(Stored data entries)
┄┄┄┄┄┄┄┄┄┄┄┄┄┄┄┄┄┄┄┄

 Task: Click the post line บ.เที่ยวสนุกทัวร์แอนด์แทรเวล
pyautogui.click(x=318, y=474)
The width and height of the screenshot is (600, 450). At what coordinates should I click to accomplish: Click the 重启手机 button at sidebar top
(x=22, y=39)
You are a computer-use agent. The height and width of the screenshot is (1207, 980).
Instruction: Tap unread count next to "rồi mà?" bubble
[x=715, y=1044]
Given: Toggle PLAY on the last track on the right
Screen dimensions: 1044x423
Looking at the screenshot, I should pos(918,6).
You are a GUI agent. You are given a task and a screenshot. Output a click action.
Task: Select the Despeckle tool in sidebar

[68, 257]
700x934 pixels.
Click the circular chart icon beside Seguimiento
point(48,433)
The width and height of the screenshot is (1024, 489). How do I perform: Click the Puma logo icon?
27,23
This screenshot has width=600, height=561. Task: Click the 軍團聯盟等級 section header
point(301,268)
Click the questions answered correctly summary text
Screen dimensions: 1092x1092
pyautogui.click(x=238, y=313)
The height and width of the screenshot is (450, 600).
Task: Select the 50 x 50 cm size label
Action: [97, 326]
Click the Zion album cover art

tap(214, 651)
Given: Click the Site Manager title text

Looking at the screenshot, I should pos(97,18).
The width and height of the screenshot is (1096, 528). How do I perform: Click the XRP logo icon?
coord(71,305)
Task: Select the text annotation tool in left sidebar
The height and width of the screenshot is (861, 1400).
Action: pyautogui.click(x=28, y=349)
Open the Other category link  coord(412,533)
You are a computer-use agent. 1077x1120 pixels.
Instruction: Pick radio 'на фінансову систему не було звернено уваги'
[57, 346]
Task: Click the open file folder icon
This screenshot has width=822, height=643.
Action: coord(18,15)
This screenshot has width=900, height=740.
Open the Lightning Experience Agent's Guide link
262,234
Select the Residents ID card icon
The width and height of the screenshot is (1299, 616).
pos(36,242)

┄┄┄┄┄┄┄┄┄┄┄┄┄┄┄┄┄┄┄┄

● YOUR INSTRUCTIONS
Give back each entry above precisely as it was written.

● PROBLEM SOLUTION
 Task: Click the post line บ.เที่ยวสนุกทัวร์แอนด์แทรเวล
pyautogui.click(x=318, y=474)
The width and height of the screenshot is (600, 450). At what coordinates should I click to accomplish: Click the 重启手机 button at sidebar top
(x=22, y=39)
You are a computer-use agent. The height and width of the screenshot is (1207, 980).
Instruction: Tap unread count next to "rồi mà?" bubble
[x=715, y=1044]
Given: Toggle PLAY on the last track on the right
Screen dimensions: 1044x423
Looking at the screenshot, I should pos(918,6).
You are a GUI agent. You are given a task and a screenshot. Output a click action.
Task: Select the Despeckle tool in sidebar

[68, 257]
700x934 pixels.
Click the circular chart icon beside Seguimiento
point(48,433)
The width and height of the screenshot is (1024, 489). How do I perform: Click the Puma logo icon?
27,23
This screenshot has width=600, height=561. Task: Click the 軍團聯盟等級 section header
point(301,268)
Click the questions answered correctly summary text
Screen dimensions: 1092x1092
pyautogui.click(x=238, y=313)
The height and width of the screenshot is (450, 600).
Task: Select the 50 x 50 cm size label
Action: [97, 326]
Click the Zion album cover art

tap(214, 651)
Given: Click the Site Manager title text

Looking at the screenshot, I should pos(97,18).
The width and height of the screenshot is (1096, 528). How do I perform: Click the XRP logo icon?
coord(71,305)
Task: Select the text annotation tool in left sidebar
The height and width of the screenshot is (861, 1400).
Action: pyautogui.click(x=28, y=349)
Open the Other category link  coord(412,533)
You are a computer-use agent. 1077x1120 pixels.
Instruction: Pick radio 'на фінансову систему не було звернено уваги'
[57, 346]
Task: Click the open file folder icon
This screenshot has width=822, height=643.
Action: coord(18,15)
This screenshot has width=900, height=740.
Open the Lightning Experience Agent's Guide link
262,234
Select the Residents ID card icon
The width and height of the screenshot is (1299, 616).
pos(36,242)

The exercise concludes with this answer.